Have you ever had the experience of driving to a destination and suddenly realizing you passed your exit? Your attention wasn’t on the present-time task of driving. You and your attention were quite involved with something else. Many times we are worrying and fretting while we drive. The next Energy Tool will help focus your full attention on the current circumstance whatever that may be. This is a tool that brings your attention back to the needs at hand and sets the stage for greater success, whether at baseball or board meetings. Your family will enjoy having more of your attention on them, and you’ll enjoy business more when a greater amount of your attention and creativity is focused there.
Energy Tool = Hats
For the purpose of this exercise, let’s assume you want to become more focused at work.
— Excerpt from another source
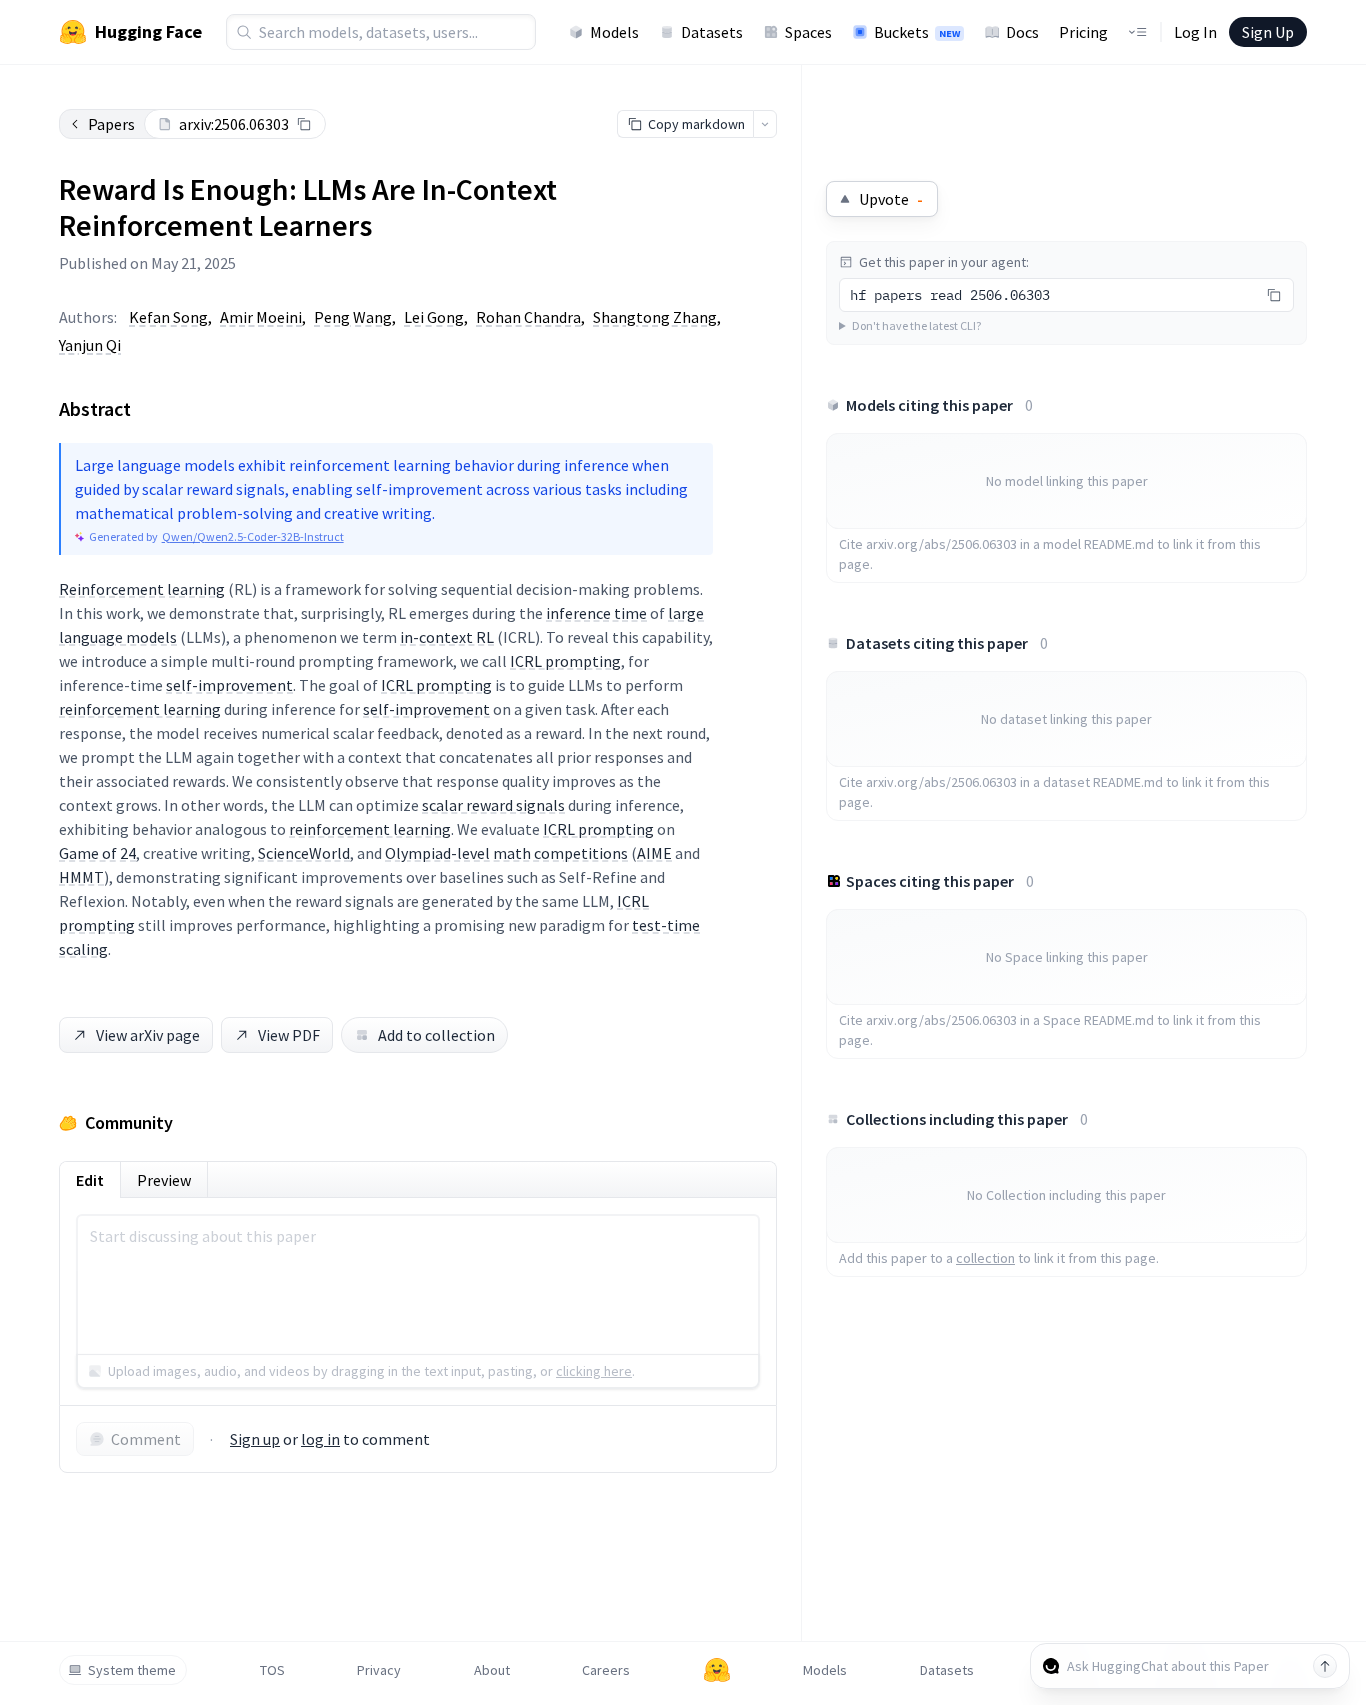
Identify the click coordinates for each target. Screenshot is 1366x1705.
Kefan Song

- Take a few minutes and have a seat. Close your eyes for greater focus and be in the Center of Your Head.
- Breathe. Say, “Hello” to your Grounding Line. Give it the command to magnetically attract to it all the noise in your mind right now. Take a full minute or two to just sit there and release tension and noise.
- If you notice specific thoughts and bits of distracting noise in your mind, grab them and throw them down your Line.
- Imagine what your relationship hat might look like on your head. Just make it up and go with the first thing that pops up. Take that hat off and place it on the front seat of your car, out in the company parking lot. You can pick it up later if you like.
- Breathe and return to the Center of Your Head.
- Notice another hat you might be wearing that is not work related. In other words, what else is on your mind?
- Imagine what that hat looks like and place it outside.
- Continue identifying and removing hats until you don’t notice any others and your mind has quieted down a bit. Here are some hats you might find on your head: sibling, mom/dad, son/daughter, student, boss, coach, party organizer, house-cleaner, plumber, computer guru, or teacher.
- Visualize what a work hat would look like. Make it amusing yet professional. Place it on your head, using your imaginary hands. Make sure it’s snug.
- Tell your body to match the hat. Pause and notice anything and everything. Allow your body to adjust and move to match the intention of business. It may want to sit up or breathe.
- Tell your mind or Mental Self to match the hat. Pause.
- Tell your Emotional Self to match the hat. Pause.
- Take a deep breath, open your eyes and move with Certainty into your presentation.
Telling your physical, mental and emotional bodies to participate and match your Hat is like asking a group of children to step up to the challenge and fully act their roles in the school play. The team is ready, on deck and prepared to work together for a common goal.
What is going on in your head sets the tone for the rest of your experience. You are what you think. Even truer than that is: You are what hat you are wearing.